In search engine optimization, you often run into really random technical issues. The reason is that you might have one piece of code telling the search engine one thing and another giving it a different direction. In so many cases, the search engine just gets confused and it limits the website from getting traffic.
One situation that has come up a few times in my career is having a client ask me if they should use rel canonical and no index no follow on the same page.
Should use rel canonical and no index no follow on the same page?
It is industry standard to use one or the other. Generally, best case is 301 redirect, next it is rel canonical, next it is no index and no follow and last it is robots.txt.
If Google crawls the no index and no follow first, the rel canonical may be ineffective. The purpose of the rel canonical is to pass the link weight on to the alternate version and tell Google that this is the correct version of the page for the index.
Here are the best articles on the topic.
Important points on rel canonical and no index no follow
This is taken directly from a webmaster thread commented on by Google’s Jon Mueller.
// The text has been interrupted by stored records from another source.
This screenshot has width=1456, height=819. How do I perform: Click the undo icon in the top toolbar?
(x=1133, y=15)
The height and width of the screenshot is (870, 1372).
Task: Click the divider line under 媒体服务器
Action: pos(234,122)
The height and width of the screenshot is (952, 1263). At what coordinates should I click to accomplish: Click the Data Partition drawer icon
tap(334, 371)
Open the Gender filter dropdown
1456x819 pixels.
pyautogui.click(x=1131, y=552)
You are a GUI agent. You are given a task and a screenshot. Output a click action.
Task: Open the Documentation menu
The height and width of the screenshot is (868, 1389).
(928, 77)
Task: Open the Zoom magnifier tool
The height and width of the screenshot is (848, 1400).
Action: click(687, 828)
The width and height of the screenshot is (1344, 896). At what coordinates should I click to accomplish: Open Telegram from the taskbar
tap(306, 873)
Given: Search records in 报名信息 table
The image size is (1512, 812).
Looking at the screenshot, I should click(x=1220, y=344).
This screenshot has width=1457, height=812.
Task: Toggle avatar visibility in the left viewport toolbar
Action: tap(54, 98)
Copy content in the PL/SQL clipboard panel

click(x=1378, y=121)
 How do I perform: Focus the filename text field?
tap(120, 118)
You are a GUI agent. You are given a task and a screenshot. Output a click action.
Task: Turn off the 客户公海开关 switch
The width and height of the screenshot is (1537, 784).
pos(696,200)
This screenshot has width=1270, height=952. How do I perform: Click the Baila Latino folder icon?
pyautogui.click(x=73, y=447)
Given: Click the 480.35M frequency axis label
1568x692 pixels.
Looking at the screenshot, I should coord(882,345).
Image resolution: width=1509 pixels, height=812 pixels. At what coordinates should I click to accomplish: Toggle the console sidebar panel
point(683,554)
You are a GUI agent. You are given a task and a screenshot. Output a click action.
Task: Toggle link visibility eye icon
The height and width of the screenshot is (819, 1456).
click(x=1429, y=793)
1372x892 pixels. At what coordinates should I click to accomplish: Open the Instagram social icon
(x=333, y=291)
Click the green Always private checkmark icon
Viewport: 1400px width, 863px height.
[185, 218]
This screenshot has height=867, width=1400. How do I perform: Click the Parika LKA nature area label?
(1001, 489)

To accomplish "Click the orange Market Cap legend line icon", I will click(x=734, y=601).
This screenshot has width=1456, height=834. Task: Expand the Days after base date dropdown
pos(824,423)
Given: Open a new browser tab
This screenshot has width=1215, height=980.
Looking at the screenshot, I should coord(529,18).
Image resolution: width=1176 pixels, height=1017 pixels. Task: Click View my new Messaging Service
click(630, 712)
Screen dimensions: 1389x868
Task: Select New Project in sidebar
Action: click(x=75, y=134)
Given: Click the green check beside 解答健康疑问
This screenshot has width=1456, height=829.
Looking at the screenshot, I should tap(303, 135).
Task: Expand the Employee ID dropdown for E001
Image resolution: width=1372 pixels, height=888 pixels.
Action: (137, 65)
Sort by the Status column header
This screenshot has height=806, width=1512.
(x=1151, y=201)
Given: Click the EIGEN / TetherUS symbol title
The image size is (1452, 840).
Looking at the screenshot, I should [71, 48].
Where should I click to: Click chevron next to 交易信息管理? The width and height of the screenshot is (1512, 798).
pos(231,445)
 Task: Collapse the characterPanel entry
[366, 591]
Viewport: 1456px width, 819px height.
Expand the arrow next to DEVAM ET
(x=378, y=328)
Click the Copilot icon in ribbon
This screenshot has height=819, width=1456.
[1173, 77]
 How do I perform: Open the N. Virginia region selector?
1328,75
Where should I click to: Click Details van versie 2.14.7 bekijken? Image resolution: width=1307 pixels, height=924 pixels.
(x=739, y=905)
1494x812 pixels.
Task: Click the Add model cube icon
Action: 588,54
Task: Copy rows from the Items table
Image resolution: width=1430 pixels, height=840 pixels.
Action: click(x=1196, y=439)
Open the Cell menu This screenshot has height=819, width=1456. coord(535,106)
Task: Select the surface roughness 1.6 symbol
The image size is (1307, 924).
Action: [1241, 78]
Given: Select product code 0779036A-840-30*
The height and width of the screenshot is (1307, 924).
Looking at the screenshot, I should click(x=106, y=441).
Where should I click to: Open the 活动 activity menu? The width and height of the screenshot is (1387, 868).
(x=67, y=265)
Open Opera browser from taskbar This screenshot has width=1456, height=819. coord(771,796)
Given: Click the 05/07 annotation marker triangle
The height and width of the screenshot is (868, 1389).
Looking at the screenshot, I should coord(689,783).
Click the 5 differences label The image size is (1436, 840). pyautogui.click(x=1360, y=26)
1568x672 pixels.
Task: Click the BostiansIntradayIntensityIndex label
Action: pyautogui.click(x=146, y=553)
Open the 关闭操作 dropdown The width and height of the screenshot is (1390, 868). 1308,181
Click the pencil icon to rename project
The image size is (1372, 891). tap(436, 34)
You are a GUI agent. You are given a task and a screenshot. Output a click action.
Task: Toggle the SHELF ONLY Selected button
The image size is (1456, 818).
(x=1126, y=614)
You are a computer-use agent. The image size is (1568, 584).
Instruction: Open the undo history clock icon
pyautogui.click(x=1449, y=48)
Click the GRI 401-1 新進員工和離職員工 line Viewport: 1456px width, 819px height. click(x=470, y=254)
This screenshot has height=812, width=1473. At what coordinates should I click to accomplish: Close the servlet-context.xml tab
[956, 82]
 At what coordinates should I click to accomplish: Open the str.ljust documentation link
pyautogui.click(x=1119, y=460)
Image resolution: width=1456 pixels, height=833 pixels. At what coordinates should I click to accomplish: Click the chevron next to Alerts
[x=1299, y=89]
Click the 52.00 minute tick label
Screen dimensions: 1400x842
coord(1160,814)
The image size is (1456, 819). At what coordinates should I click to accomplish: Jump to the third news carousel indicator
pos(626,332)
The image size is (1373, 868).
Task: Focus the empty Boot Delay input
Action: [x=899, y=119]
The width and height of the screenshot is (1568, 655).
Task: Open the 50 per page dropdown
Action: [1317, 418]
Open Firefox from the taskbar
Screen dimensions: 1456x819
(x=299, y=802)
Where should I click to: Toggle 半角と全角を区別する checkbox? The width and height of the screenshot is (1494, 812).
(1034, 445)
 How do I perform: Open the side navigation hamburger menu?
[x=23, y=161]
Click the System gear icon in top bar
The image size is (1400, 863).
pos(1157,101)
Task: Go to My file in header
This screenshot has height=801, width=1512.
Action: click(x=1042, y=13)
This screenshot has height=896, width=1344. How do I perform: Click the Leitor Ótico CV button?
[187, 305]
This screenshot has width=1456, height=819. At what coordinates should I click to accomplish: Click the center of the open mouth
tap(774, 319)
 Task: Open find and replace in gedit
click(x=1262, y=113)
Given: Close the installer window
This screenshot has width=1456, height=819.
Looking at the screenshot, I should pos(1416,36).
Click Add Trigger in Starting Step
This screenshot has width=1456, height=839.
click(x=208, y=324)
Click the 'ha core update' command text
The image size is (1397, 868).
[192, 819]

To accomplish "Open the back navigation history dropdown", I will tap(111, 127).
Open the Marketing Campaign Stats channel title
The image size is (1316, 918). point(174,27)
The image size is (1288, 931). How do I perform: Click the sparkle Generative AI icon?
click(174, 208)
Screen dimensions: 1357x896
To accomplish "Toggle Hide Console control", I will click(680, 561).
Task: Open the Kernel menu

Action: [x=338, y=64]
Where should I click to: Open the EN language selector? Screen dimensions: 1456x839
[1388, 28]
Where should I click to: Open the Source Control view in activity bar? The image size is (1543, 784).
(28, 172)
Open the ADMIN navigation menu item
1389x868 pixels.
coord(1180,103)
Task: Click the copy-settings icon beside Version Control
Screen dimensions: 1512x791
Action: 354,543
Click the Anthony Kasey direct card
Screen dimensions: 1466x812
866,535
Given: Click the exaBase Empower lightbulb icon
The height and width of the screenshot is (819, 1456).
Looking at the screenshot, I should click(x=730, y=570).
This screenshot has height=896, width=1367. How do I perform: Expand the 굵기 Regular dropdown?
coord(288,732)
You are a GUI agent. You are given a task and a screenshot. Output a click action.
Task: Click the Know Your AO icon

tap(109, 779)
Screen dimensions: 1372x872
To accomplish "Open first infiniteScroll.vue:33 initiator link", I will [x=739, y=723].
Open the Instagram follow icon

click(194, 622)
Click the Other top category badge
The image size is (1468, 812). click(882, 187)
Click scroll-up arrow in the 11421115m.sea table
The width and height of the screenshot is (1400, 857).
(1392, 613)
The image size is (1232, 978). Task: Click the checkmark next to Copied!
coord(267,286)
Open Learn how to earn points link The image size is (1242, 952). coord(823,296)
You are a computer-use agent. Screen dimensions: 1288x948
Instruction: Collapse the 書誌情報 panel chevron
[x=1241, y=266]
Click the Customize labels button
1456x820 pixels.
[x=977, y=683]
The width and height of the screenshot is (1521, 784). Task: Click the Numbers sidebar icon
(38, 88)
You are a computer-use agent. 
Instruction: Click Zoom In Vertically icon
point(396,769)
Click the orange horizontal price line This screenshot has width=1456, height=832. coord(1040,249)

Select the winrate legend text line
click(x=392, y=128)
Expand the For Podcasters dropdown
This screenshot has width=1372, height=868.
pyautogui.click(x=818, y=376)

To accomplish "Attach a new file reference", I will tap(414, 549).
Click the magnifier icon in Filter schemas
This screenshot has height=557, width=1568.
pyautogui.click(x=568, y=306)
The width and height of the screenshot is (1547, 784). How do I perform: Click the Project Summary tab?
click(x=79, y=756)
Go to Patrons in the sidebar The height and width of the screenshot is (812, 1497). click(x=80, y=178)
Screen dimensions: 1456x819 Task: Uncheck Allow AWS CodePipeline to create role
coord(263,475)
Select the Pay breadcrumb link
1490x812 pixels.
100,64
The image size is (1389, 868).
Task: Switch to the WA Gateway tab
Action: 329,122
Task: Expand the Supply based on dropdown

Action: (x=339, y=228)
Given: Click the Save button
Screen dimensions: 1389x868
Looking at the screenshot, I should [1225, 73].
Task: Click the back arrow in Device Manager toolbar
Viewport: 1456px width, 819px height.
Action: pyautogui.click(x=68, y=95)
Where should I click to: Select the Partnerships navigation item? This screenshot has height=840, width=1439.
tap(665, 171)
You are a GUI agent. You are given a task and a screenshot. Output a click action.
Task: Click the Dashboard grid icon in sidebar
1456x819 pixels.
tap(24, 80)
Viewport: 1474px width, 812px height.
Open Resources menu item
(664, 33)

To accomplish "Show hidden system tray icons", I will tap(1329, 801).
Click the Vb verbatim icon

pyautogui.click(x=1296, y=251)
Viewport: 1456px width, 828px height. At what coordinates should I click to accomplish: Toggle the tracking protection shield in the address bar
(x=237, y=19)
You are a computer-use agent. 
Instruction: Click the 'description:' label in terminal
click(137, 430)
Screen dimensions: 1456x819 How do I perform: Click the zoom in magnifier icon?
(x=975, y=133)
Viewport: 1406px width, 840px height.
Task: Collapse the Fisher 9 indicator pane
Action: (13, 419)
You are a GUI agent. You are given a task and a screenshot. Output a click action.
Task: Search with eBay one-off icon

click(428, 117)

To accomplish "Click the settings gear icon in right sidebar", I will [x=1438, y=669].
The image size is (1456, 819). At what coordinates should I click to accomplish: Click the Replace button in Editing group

“This is definitely an interesting question :-). Before the rel=canonical link element was announced, using noindex robots meta tags was one way that webmasters were directing us towards canonicals, so this is certainly something we know and understand. However, with the coming of the rel=canonical link element, the optimal way of specifying a canonical is (apart from using a 301 redirect to the preferred URL) is to only use the rel=canonical link element.”
Although Google states this clearly, I have to say that the documentation is very sparse. Intuitively, I have always recommended one or the other. But it could be considered that having the no index no follow lower on the page might allow Google to find the rel canonical, rank the appropriate page and then find the no index no follow and confirm the drop of the page in the index. Because of this, I went straight to John Mueller at Google.
Question Asked Directly to Google
It should be noted that no index and the Google URL removal tool are the only confirmed ways to completely remove a page from the index.
“The NOINDEX meta tag gives a good way — in fact, one of the only ways — to completely remove all traces of a site from Google (another way is our url removal tool). That’s incredibly useful for webmasters. The only corner case is that if Google sees a link to a page A but doesn’t actually crawl the page, we won’t know that page A has a NOINDEX tag and we might show the page as an uncrawled url. There’s an interesting remedy for that: currently, Google allows a NOINDEX directive in robots.txt and it will completely remove all matching site urls from Google. (That behavior could change based on this policy discussion, of course, which is why we haven’t talked about it much.).” Matt Cutt’s Google
It is important to point out that if you block your website with robots.txt Google cannot see a rel canonical or a no index tag.
Summary on rel canonical and no index no follow
I believe that Google stated it pretty clear. Use rel canonical or no index no follow, not both. So I sticking with that, and I think you should too.